Besonders spektakulär ging es beim Überschlagssimulator zu. Hier wurde es ernst: Die Teilnehmenden mussten sich aus einem überschlagenen Auto befreien. Was in der Theorie vielleicht einfach klingt, fühlt sich in der Realität deutlich anders an. Kopfüber im Fahrzeug hängen, sich orientieren und dann auch noch ruhig bleiben – dafür brauchte es vor allem Mut, Geschick und starke Nerven. Dass dabei das eine oder andere Mal lautstark geschrien wurde, gehörte definitiv dazu.

Auch das Crashtestfahrzeug machte eindrucksvoll deutlich, welche Kräfte bei einem Unfall wirken können. Spätestens hier wurde klar: Ein Sicherheitsgurt ist kein lästiges Accessoire, sondern kann im entscheidenden Moment Leben retten.

Eine weitere Station stellte eine typische Fehleinschätzung auf die Probe: Beim Bremsversuch sollten die Schülerinnen und Schüler zunächst einschätzen, wie lang der Bremsweg bei unterschiedlichen Geschwindigkeiten ist. Anschließend zeigte der praktische Versuch, wie schnell aus „Ich schaffe das noch!“ ein ziemlich langer Weg werden kann.

Der Bremsweg wächst eben nicht einfach ein bisschen mit der Geschwindigkeit – und genau das wurde hier nicht nur erklärt, sondern sichtbar und erlebbar gemacht.
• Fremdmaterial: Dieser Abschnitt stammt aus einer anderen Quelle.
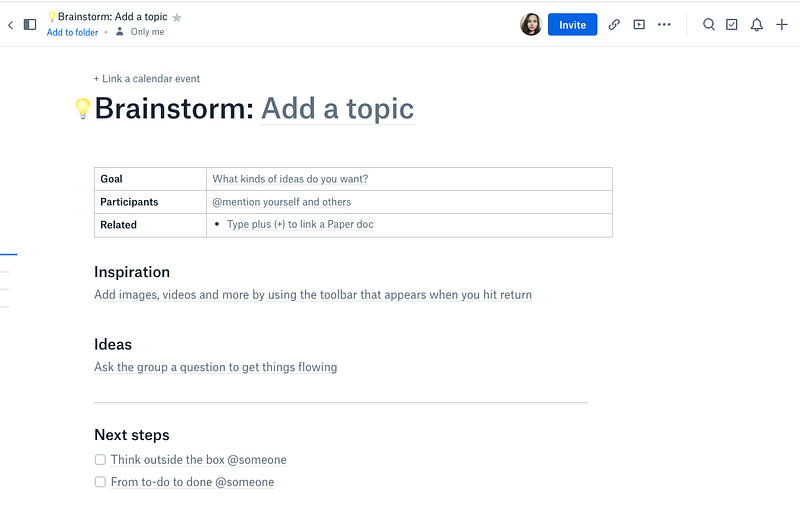Check the Think outside the box checkbox
Viewport: 800px width, 523px height.
click(100, 460)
Fußballtippen mit 20 km/h? Lieber nicht!

Weniger spektakulär sah es zunächst beim Ablenkungsparcours mit dem E-Kart aus (siehe Titelbild). Die Aufgabe: eine Strecke mit Begrenzungspylonen fahren und gleichzeitig beispielsweise Fußballvereine eintippen. Klingt machbar? In der Praxis zeigte sich schnell: Beides gleichzeitig ist gar nicht so einfach.
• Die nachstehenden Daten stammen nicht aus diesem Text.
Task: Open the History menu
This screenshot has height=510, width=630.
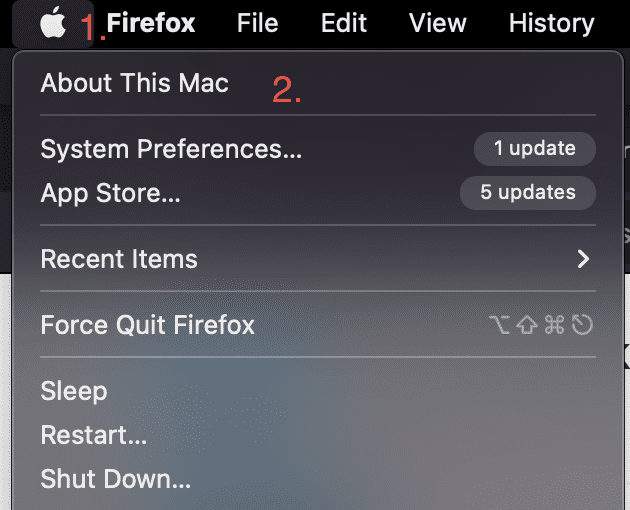Action: (551, 23)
Ein kleiner Tippfehler hier, ein übersehener Pylon dort – und schon wurde deutlich, wie stark Ablenkung die Aufmerksamkeit beeinflusst. Was im E-Kart für einige Lacher sorgte, hatte eine ernste Botschaft: Wenn schon eine harmlose Nebenaufgabe die Konzentration beim Fahren beeinträchtigt, wie gefährlich können dann Handy, Nachrichten oder andere Ablenkungen im echten Straßenverkehr werden?

Rauschbrillen und Reality-Check

Auch die Polizei hatte einige Stationen vorbereitet. Rund um die Themen Alkohol, Drogen und Verkehrstüchtigkeit konnten die Schülerinnen und Schüler ihr Wissen erweitern und verschiedene Rauschbrillen ausprobieren. Anschließend standen Koordinationsspiele auf dem Programm.

Die Brillen simulierten unterschiedliche Rauschzustände und machten auf ziemlich eindrucksvolle Weise klar, wie sehr sich Wahrnehmung und Koordination verändern können. Gerade die Kombination aus Theorie und anschließendem Selbstversuch machte die Station besonders anschaulich.

Nicht nur für Schülerinnen und Schüler

Übrigens: Nicht nur der Jahrgang 13 musste sich den Herausforderungen stellen. Auch Lehrkräfte testeten die verschiedenen Stationen und konnten dabei feststellen, dass Überschlagssimulator, Ablenkungsparcours und Co. niemanden automatisch verschonen.

Am Ende blieb vor allem eines hängen: Verkehrssicherheit ist kein Thema, das man erst nach dem Führerschein ernst nehmen sollte. Der Aktionstag zeigte auf eine sehr praktische Art, wie schnell Geschwindigkeit, Ablenkung oder eingeschränkte Wahrnehmung gefährlich werden können.

Und so ging für den Jahrgang 13 ein ungewöhnlicher Schultag mit Sonne, Adrenalin, einigen Schreien und hoffentlich einigen neuen Erkenntnissen zu Ende. Denn besser einmal im Simulator erschrecken als einmal im echten Straßenverkehr.